EfficientSAM: Leveraged Masked Image Pretraining for Efficient Segment Anything
Notes:
- The current implementation of the EfficientSAM demo uses the EfficientSAM-Ti model, which is specifically tailored for scenarios requiring higher speed and lightweight.
- image_segmentation_efficientsam_ti_2024may.onnx(supports only single point infering)
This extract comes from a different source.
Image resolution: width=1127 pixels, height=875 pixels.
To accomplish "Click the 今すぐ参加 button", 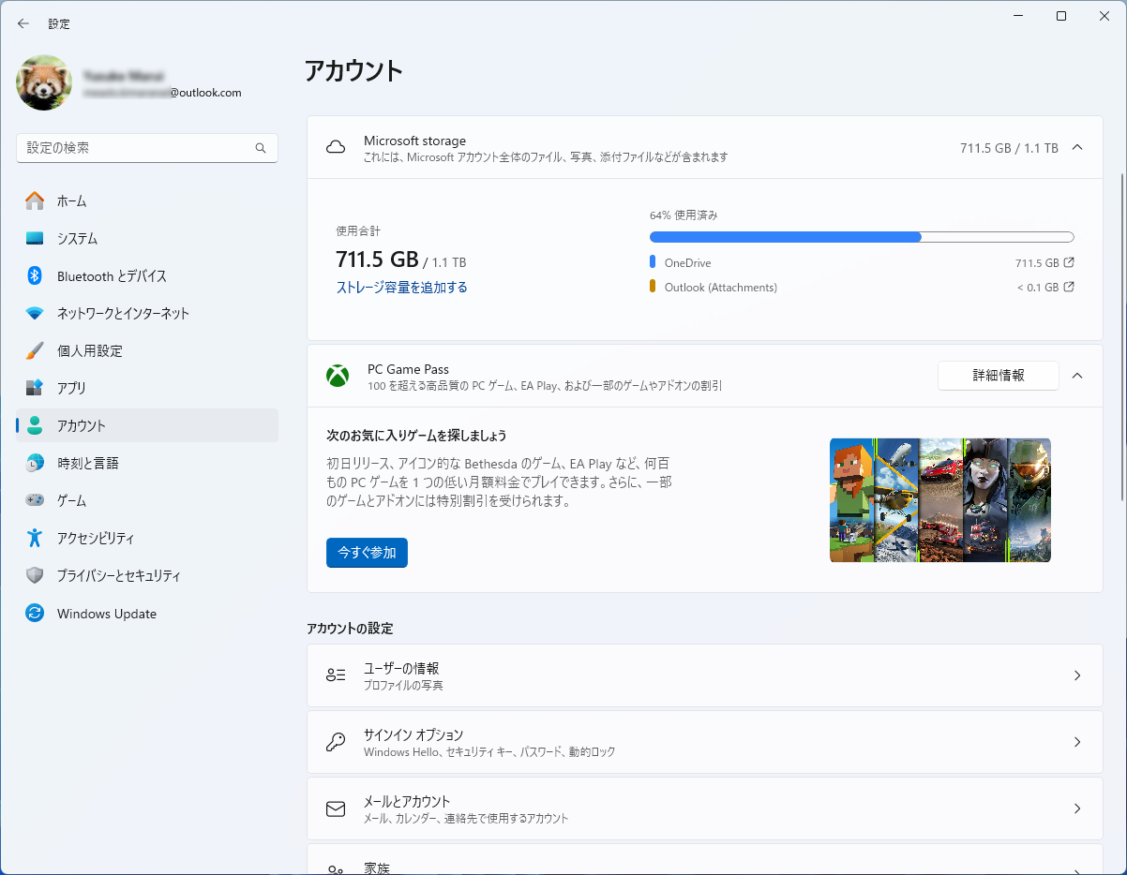I will pyautogui.click(x=367, y=553).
- MD5 value: 117d6a6cac60039a20b399cc133c2a60
- SHA-256 value: e3957d2cd1422855f350aa7b044f47f5b3eafada64b5904ed330b696229e2943
- image_segmentation_efficientsam_ti_2025april.onnx
- MD5 value: f23cecbb344547c960c933ff454536a3
- SHA-256 value: 4eb496e0a7259d435b49b66faf1754aa45a5c382a34558ddda9a8c6fe5915d77
- image_segmentation_efficientsam_ti_2025april_int8.onnx
- MD5 value: a1164f44b0495b82e9807c7256e95a50
- SHA-256 value: 5ecc8d59a2802c32246e68553e1cf8ce74cf74ba707b84f206eb9181ff774b4e
Run the following command to try the demo:
python demo.py --input /path/to/image
Click to select foreground points, drag to use box to select and long press to select background points on the object you wish to segment in the displayed image. After clicking the Enter, the segmentation result will be shown in a new window. Clicking the Backspace to clear all the prompts.
Here are some of the sample results that were observed using the model:
Video inference result:
All files in this directory are licensed under Apache 2.0 License.